Exercise data ▸
++++++++

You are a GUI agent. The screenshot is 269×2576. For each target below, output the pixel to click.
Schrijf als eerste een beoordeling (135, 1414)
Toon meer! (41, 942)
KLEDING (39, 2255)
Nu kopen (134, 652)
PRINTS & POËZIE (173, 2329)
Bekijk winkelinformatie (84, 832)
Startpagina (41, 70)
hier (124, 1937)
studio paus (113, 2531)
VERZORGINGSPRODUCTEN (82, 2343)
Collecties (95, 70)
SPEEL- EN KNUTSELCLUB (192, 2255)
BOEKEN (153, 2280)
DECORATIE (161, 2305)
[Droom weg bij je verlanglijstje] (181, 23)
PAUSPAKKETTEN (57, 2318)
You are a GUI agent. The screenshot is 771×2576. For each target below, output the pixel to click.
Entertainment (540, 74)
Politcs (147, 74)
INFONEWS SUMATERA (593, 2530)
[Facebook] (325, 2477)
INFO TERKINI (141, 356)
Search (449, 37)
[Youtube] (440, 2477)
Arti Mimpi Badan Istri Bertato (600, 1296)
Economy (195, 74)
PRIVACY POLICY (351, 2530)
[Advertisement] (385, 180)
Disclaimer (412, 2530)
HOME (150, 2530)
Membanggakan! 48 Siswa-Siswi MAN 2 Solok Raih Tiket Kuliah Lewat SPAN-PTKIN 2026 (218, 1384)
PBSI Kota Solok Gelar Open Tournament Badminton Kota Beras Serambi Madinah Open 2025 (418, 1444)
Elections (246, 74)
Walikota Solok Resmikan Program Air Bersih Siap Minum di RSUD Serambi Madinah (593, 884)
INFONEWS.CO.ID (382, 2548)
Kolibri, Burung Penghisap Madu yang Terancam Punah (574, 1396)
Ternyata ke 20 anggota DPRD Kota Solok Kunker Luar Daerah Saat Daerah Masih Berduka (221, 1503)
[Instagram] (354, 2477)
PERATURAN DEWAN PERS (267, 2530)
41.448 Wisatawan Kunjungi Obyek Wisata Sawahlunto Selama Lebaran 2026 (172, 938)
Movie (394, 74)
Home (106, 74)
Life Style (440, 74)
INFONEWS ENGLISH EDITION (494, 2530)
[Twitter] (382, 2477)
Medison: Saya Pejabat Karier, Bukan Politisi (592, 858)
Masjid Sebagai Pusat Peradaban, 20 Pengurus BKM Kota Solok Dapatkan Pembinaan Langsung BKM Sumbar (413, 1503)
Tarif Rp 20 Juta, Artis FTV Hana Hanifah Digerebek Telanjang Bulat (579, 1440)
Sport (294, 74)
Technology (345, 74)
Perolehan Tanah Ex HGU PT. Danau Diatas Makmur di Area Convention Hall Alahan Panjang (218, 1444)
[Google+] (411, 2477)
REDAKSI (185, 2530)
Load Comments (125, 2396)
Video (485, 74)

++++++++

Word for word, copy out the records.

Result for this exercise ▸
You are a GUI agent. The screenshot is 269×2576. For each target below, output the pixel to click.
Schrijf als eerste een beoordeling (135, 1414)
Toon meer! (41, 942)
KLEDING (39, 2255)
Nu kopen (134, 652)
PRINTS & POËZIE (173, 2329)
Bekijk winkelinformatie (84, 832)
Startpagina (41, 70)
hier (124, 1937)
studio paus (113, 2531)
VERZORGINGSPRODUCTEN (82, 2343)
Collecties (95, 70)
SPEEL- EN KNUTSELCLUB (192, 2255)
BOEKEN (153, 2280)
DECORATIE (161, 2305)
[Droom weg bij je verlanglijstje] (181, 23)
PAUSPAKKETTEN (57, 2318)
You are a GUI agent. The screenshot is 771×2576. For each target below, output the pixel to click.
Entertainment (540, 74)
Politcs (147, 74)
INFONEWS SUMATERA (593, 2530)
[Facebook] (325, 2477)
INFO TERKINI (141, 356)
Search (449, 37)
[Youtube] (440, 2477)
Arti Mimpi Badan Istri Bertato (600, 1296)
Economy (195, 74)
PRIVACY POLICY (351, 2530)
[Advertisement] (385, 180)
Disclaimer (412, 2530)
HOME (150, 2530)
Membanggakan! 48 Siswa-Siswi MAN 2 Solok Raih Tiket Kuliah Lewat SPAN-PTKIN 2026 (218, 1384)
PBSI Kota Solok Gelar Open Tournament Badminton Kota Beras Serambi Madinah Open 2025 (418, 1444)
Elections (246, 74)
Walikota Solok Resmikan Program Air Bersih Siap Minum di RSUD Serambi Madinah (593, 884)
INFONEWS.CO.ID (382, 2548)
Kolibri, Burung Penghisap Madu yang Terancam Punah (574, 1396)
Ternyata ke 20 anggota DPRD Kota Solok Kunker Luar Daerah Saat Daerah Masih Berduka (221, 1503)
[Instagram] (354, 2477)
PERATURAN DEWAN PERS (267, 2530)
41.448 Wisatawan Kunjungi Obyek Wisata Sawahlunto Selama Lebaran 2026 (172, 938)
Movie (394, 74)
Home (106, 74)
Life Style (440, 74)
INFONEWS ENGLISH EDITION (494, 2530)
[Twitter] (382, 2477)
Medison: Saya Pejabat Karier, Bukan Politisi (592, 858)
Masjid Sebagai Pusat Peradaban, 20 Pengurus BKM Kota Solok Dapatkan Pembinaan Langsung BKM Sumbar (413, 1503)
Tarif Rp 20 Juta, Artis FTV Hana Hanifah Digerebek Telanjang Bulat (579, 1440)
Sport (294, 74)
Technology (345, 74)
Perolehan Tanah Ex HGU PT. Danau Diatas Makmur di Area Convention Hall Alahan Panjang (218, 1444)
[Google+] (411, 2477)
REDAKSI (185, 2530)
Load Comments (125, 2396)
Video (485, 74)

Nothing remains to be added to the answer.